Of course, this might be a useful leg up for any stray Australian politician wanting to “prove” they long ago renounced dual citizenship.
“Fake news” was coined to describe deliberately fabricated stories falsely presented as actual news journalism with an intent to mislead. Instead, it has come to mean “any story in the media I disagree with or that embarrasses me”.
[Sorry, ‘fake news’ isn’t information you don’t like]
But we’re not ready to give the term up yet. So what does it mean? Google Search’s VP of engineering Ben Gomes says “‘fake news’ [is] where content on the web has contributed to the spread of blatantly misleading, low quality, offensive, or downright false information”.
Canadian commentator Phil Smith describes it as a larger problem of “digital disinformation”: “a tsunami of polluted information that is threatening the fabric of trust between users and what they experience online.”
Awareness of fake news was boosted by it being weaponised, apparently by foreign agents, in the US presidential election. But anyone who’s friends on Facebook with a grumpy old uncle or two would know that when it comes to subjects like climate change, fake news is old news.
What makes dealing with this “tsunami of polluted information” so difficult is that the forces driving it are not simple and, in many ways, are embedded in the practical operations of the internet.

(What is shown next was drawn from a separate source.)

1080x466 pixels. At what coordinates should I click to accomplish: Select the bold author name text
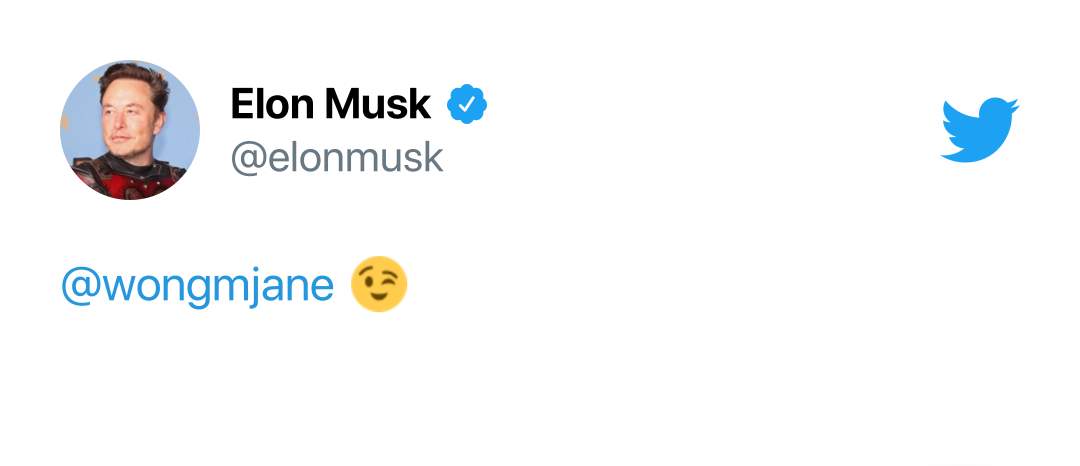pyautogui.click(x=331, y=104)
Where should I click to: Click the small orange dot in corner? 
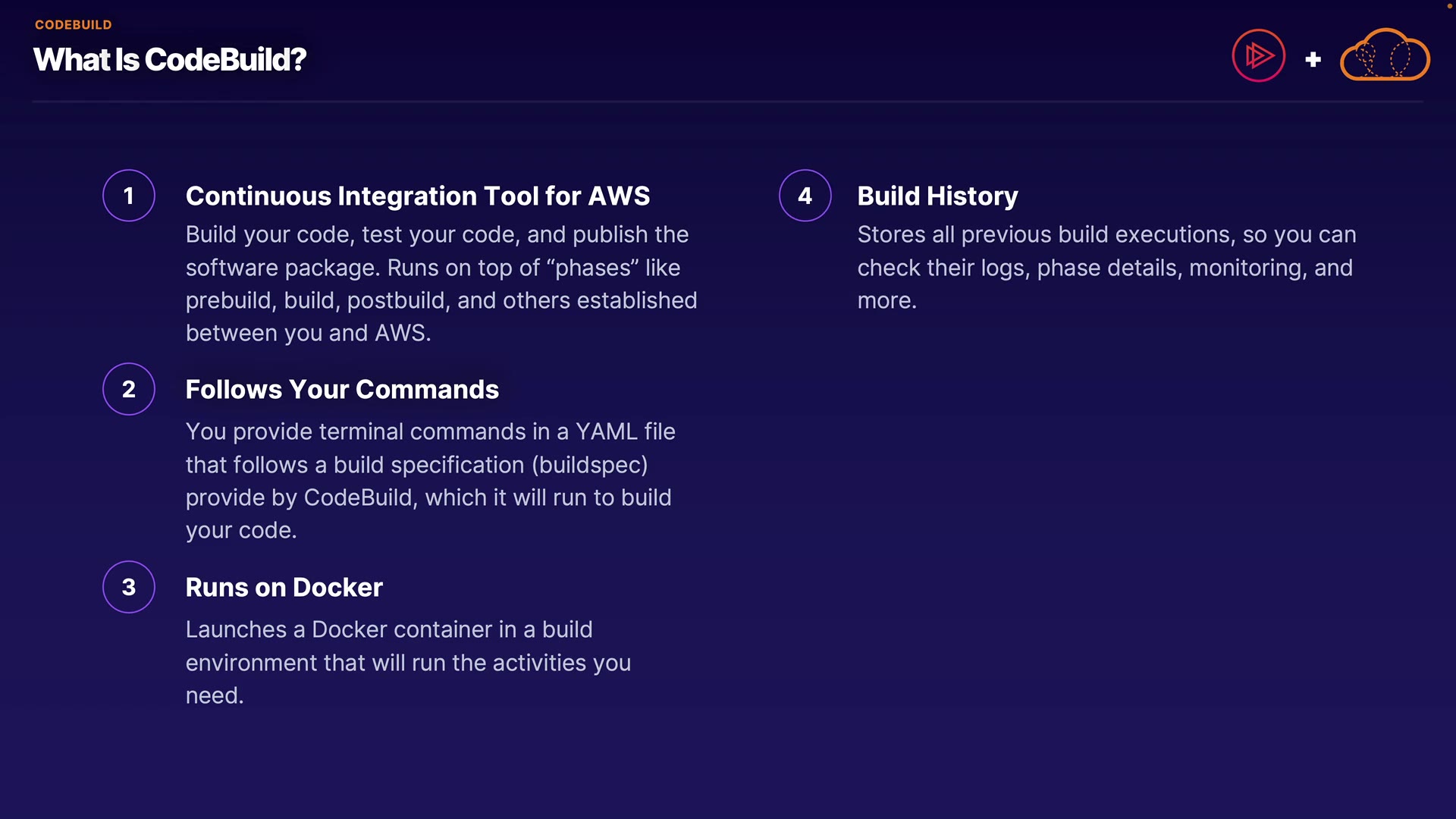point(1449,5)
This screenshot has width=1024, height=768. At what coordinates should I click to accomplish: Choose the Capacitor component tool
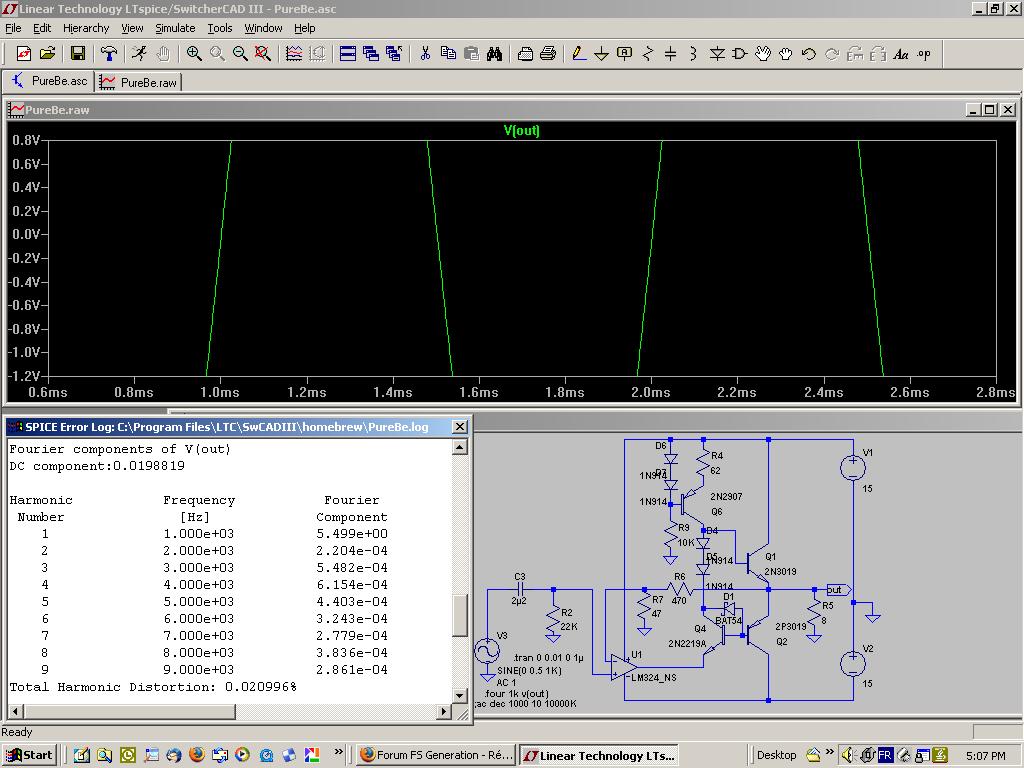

First, the social internet is “open access” by default, so its basic rules of engagement encourage the spread of bots and algorithms that use the sensational lie over the prosaic truth. An AI bot has been reported to have generated thousands of fake YouTube video news without human intervention. And it’s easy to amplify the message through purchased accounts, followers and even private personal data on the not-even-particularly-grey parts of the web.
Second, funding structures support the lie, whether through programmatic advertising (like Google’s AdSense), government-funded cyber-war or right-wing-supported campaigns. Contrary to income, the global nature of the internet means fake news can be produced in the cheapest of low-wage countries, such as, say, Macedonia. Sometimes it seems “fake news” has a stronger business model than traditional news.
Third, fake news stories are highly crafted. They are designed to sound true, to sound like they come from an authentic voice, at least to someone with a disposition to believe. Ignore the “Re-tweets do not mean endorsement” on people’s Twitter profiles; we’re all “useful idiots” in the fake news war. We share through Facebook or Twitter based on our basic beliefs, not any assessment of truth.
[Fake news is not new, and a Senate inquiry into it would be a colossal waste of time]
You hate Hillary Clinton? You’ll perhaps be one of the half million people who shared the totally bogus 2016 story headlined “FBI Agent Suspected In Hillary Email Leaks Found Dead In Apparent Murder-Suicide” and first published in the equally bogus “Denver Guardian”. NPR’s hunt for the origin of this story here will tell you a lot about how “fake news” works.
Most of the angst has been directed at the dominant platforms, Facebook and Google, because they are the public vector for the disease. And both are attempting to at least be seen to be addressing the problem.
Google, for example, announced in April that it had adjusted its algorithms to prioritise true news in search rankings. Facebook has tweaked its processes to build in a trust factor for professional journalistic news organisations (while downgrading news overall). Both have intervened to block advertising revenues from their own programmatic advertising to fake news sites.
But the solution for fake news has to start with a recognition that its popularity is based on a loss of trust in journalism itself. When people don’t trust real news, they’re inclined to welcome fake news that gives comfort and support to what they already believe.